What kind of story is Justin Bieber trying to tell? There’s something very 19th century about him; for all his synthesised backing tracks he seems to have stepped right out of the dawning of modernity. His pseudo-hedonism isn’t a product of teenage rebellion and surging narcissism but a total and all-encompassing boredom. At the age of nineteen he’s been a global phenomenon for six years; he knows how little this world has to offer him. He’s a tubercular nihilist, a hero of Charles Baudelaire or Ivan Turgenev. Like Bazarov in Fathers and Sons he seems weary of his own pleasures: the blood circulates, the brain works and even desires something as well… What sheer ugliness! What sheer nonsense! The narrative he’s so  diligently crafting has as its purpose the aestheticisation of his omnicidal ennui. Justin Bieber has a hunger, but it’s not a hunger for life; rather the hunger of a life beyond its bounds. He’s the first pop star to stand on the summit of his fame and bellow: I want less! There is too much of everything, complains Chremylos in Aristophanes’ Plutus. Justin Bieber will set this right. What he wants isn’t more fame or more money or more fun: pointless, boring trifles for lesser men. He wants beauty, which is the most dangerous thing of all.

The story goes that Minos, king of Crete, faced a challenge to his rule, and asked the god Poseidon for a sign of his favour. In response, Poseidon sent a beautiful white bull out of the waves, such an exemplar of bovine perfection that the ancient writers often spend most of their account rhapsodising about its gloriousness. The proper thing would have been for Minos to have slaughtered the bull at once and carbonise its body in tribute to the god that gifted it to him. Instead he decided to keep it. Poseidon had his revenge: he had the king’s wife Pasiphae become so entranced by the beast that she actually fucked it; the result was the legendary Minotaur of Knossos. The moral of the story is clear: the true beauty of things lies in their destruction. Let them carry on for too long, and they’ll create monsters. I don’t know if Justin Bieber ever heard the story of King Minos, but he certainly seems to understand it.
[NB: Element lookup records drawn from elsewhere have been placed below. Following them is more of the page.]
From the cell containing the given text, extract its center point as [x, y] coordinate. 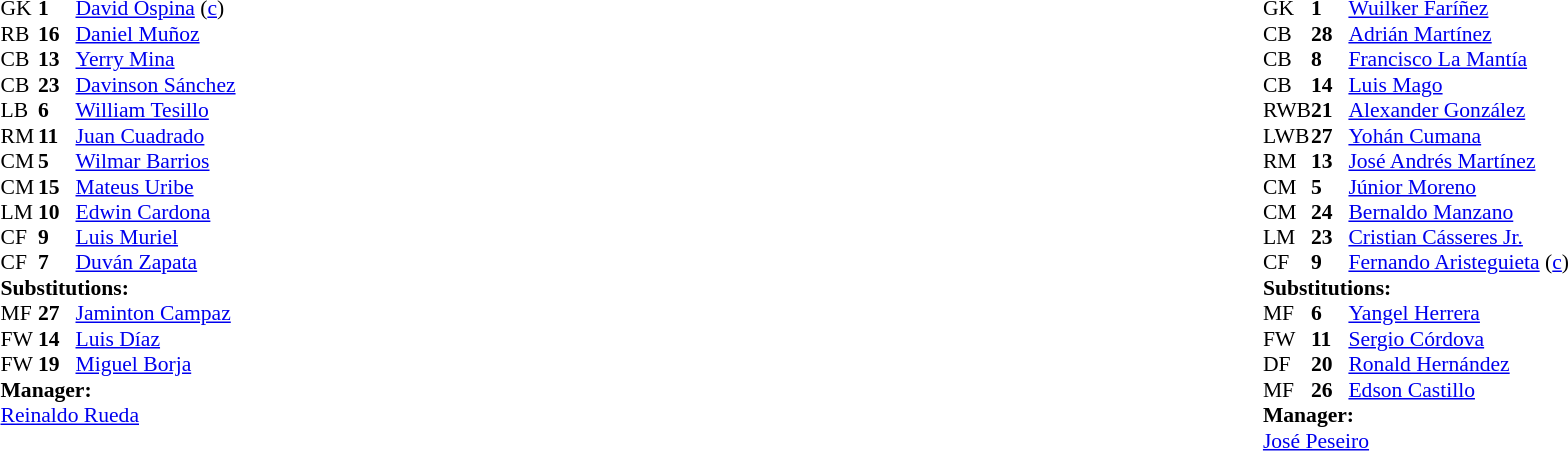
Duván Zapata [156, 263]
Luis Díaz [156, 340]
William Tesillo [156, 111]
Substitutions: [118, 289]
Juan Cuadrado [156, 136]
Mateus Uribe [156, 187]
Davinson Sánchez [156, 85]
26 [1330, 391]
Luis Muriel [156, 238]
LWB [1287, 136]
24 [1330, 213]
16 [57, 34]
7 [57, 263]
8 [1330, 59]
20 [1330, 365]
15 [57, 187]
DF [1287, 365]
Reinaldo Rueda [118, 416]
LB [19, 111]
Daniel Muñoz [156, 34]
RWB [1287, 111]
Wilmar Barrios [156, 161]
Miguel Borja [156, 365]
10 [57, 213]
RB [19, 34]
Jaminton Campaz [156, 315]
28 [1330, 34]
19 [57, 365]
Edwin Cardona [156, 213]
Yerry Mina [156, 59]
21 [1330, 111]
Manager: [118, 391]
Pinpoint the cell where the given text exists, returning its [X, Y] midpoint coordinate. 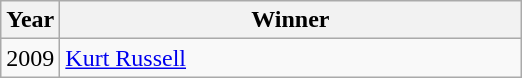
Year [30, 20]
Kurt Russell [290, 58]
Winner [290, 20]
2009 [30, 58]
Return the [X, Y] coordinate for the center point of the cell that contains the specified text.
Justin Bieber is, of course, a fascist. Like Yukio Mishima, he wants to turn his death into a work of art; unlike Mishima he has no Emperor to be his unwitting patron. All he has is himself, and his fans, and his boredom – his is a pure fascism, unattached to any political project. This is why I can’t help but admire him: he’s refined radical Evil into something weightless and infinitely potent. Fifty million people follow Justin Bieber on Twitter, a number that dwarfs the combined force of every military on the planet. This is the way the world ends: not with a bang or a whimper, but with a swaggering bassline that cracks the bedrock of the continents and a billowing autotuned vocal track that sends them plunging into the fires at the centre of the world.